La personnalité et la méthode de travail de Georges-Louis Bouchez ne seraient pas étrangères à cette situation, alors que le MR est au centre du jeu depuis des mois. Côté francophone, on connait bien sûr la rivalité entre le président du MR et Paul Magnette. Si dans chaque camp, certains ont plaidé pour une grande alliance entre les deux partis historiques, dans les faits, les deux présidents se sont souvent tirés dans les pattes au cours des négociations.

En Flandre, Bart De Wever ne cache plus trop son énervement par rapport aux libéraux francophones. La tension est palpable, notamment sur le volet épidémique entre Anvers et le fédéral. Plus surprenant: au sein même de l’Open VLD, la personnalité du Montois énerve: ‘C’est quelqu’un avec qui vous pouvez passer plusieurs heures avec le sourire’, mais en même temps ‘il peut vous trahir devant vous’, nous indique une source dans les négociations. ‘Il est fatigant, très fatigant’, nous précise une autre.

Reste que les deux présidents libéraux ont plusieurs fois affirmé que le destin de leur famille politique serait lié. Comme dans cet extrait du JT de VTM, partagé ce mardi par Georges-Louis Bouchez sur tous les réseaux sociaux. Tout sauf un hasard: il faut faire passer le message que tout baigne entre partis frères.

Pas de chèque en blanc

Cette alliance, elle sera donc testée par le duo PS/N-VA. La réunion avec l’Open VLD est prévue pour aujourd’hui. Premier élément de réponse: l’Open VLD est très rebuté par le potentiel contenu d’une tel mariage des contraires: ‘Jusqu’où vont-ils aller avec leur institutionnel?

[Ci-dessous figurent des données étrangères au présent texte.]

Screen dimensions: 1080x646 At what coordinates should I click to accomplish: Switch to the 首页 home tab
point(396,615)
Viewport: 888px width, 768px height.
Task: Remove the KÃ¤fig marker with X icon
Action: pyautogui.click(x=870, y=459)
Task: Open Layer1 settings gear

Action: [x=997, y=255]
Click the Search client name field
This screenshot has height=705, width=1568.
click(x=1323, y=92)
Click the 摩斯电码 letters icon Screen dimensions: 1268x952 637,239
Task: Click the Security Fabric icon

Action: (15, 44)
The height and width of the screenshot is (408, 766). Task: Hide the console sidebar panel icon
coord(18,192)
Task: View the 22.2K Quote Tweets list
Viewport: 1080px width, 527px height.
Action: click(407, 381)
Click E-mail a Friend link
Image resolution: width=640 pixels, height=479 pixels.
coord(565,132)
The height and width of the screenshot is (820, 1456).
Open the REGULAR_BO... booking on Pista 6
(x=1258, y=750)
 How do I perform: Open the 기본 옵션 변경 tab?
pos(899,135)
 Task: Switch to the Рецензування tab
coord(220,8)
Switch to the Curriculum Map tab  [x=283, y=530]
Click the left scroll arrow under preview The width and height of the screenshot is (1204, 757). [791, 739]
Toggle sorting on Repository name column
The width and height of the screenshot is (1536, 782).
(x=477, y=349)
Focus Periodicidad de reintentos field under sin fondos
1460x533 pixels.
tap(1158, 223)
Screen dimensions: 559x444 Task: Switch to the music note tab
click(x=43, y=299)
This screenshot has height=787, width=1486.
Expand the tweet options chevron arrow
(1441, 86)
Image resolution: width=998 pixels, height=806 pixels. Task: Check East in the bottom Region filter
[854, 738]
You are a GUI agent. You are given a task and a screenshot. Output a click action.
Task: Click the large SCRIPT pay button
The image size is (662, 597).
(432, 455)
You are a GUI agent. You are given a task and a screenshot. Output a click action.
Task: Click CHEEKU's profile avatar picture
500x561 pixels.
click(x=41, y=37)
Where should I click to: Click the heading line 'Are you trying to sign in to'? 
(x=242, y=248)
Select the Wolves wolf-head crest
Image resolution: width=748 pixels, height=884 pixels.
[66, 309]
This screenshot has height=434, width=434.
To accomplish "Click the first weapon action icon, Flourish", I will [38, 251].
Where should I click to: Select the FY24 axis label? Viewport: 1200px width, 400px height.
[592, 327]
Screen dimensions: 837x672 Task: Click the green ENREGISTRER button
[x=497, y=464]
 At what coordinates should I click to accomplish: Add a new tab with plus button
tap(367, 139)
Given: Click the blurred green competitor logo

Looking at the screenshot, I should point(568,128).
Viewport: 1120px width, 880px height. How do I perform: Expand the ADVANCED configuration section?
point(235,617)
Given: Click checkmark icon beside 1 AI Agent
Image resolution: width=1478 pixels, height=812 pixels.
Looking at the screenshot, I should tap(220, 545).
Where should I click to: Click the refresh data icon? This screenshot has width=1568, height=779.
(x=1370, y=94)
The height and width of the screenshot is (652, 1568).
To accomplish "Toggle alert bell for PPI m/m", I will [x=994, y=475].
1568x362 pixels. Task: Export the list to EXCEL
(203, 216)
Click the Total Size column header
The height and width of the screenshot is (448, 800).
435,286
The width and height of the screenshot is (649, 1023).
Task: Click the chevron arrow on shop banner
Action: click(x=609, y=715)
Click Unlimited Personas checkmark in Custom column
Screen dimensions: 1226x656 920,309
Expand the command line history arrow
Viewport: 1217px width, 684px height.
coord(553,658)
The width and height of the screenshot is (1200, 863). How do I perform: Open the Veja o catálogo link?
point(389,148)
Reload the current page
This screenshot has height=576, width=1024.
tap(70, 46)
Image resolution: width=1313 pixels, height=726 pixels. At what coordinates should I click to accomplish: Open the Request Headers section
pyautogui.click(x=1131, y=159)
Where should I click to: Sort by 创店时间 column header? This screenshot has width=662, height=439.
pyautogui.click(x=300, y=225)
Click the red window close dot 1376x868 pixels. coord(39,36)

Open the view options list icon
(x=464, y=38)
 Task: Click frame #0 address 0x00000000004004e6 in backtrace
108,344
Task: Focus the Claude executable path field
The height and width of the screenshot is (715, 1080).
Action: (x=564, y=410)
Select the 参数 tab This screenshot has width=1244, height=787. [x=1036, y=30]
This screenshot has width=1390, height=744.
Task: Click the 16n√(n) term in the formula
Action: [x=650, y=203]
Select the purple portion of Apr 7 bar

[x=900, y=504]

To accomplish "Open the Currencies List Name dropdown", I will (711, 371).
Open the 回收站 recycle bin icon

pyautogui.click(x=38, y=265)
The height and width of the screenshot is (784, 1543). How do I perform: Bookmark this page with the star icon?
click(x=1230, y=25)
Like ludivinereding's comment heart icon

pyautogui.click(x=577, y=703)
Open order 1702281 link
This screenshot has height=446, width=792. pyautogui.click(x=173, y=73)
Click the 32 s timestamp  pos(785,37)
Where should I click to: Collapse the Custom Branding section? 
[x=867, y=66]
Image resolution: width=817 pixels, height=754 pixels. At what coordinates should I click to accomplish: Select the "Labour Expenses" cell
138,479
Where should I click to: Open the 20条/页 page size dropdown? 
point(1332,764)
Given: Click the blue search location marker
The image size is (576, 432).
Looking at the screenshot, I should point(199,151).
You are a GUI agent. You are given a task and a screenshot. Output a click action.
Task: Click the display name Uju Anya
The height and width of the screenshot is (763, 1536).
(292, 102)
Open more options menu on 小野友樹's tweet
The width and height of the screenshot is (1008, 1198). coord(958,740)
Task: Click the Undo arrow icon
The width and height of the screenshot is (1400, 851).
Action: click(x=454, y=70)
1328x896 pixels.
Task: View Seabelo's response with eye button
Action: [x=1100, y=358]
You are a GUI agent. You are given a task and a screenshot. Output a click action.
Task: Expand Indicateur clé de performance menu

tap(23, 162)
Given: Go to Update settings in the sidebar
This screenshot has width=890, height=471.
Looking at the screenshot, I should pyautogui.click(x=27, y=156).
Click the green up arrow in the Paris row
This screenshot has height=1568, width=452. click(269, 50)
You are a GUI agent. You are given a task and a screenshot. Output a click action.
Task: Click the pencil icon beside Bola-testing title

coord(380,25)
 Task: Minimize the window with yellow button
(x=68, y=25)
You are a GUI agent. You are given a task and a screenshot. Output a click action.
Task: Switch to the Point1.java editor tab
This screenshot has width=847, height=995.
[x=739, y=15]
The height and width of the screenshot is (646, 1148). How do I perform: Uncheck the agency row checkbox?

Nous n’allons pas plonger le pays dans la situation de la Grèce, avec un déficit budgétaire explosif, un programme semi-communiste et une structure étatique encore plus compliquée’, nous indique-t-on au siège de l’Open VLD.

Une attitude assez paradoxale: pendant des mois, la ligne d’Egbert Lachaert n’a cessé de plaider pour un scénario bourguignon. En interne, il a combattu intensément la ligne arc-en-ciel de l’ex-présidente Gwendolyn Rutten.

D’un autre côté, l’Open VLD n’est pas là pour signer un chèque en blanc aux deux plus importants partis du pays. Après tout, lors des négociations de l’Arizona (sans le PS), le sp.a a posé des conditions sur tous les points: ‘Nous devrions accepter en l’état un texte que nous n’avons pas négocié?’, réplique une source libérale.

De là à rejeter la proposition de gouvernement PS/N-VA et de prendre dans leur jeu le Zwarte Piet? Ou bien est-ce une volonté de l’Open VLD de la jouer dur dans les négociations?

‘Il existe encore des alternatives’, glisse un libéral. Il nous revient que le scénario d’un gouvernement d’urgence d’un an est à nouveau sur un coin de table du côté des libéraux. Avec un certain nombre de ministres qui pourraient être remplacés. En ce compris la Première ministre.

La politique belge prend son temps, mais elle ne manque certainement pas de créativité.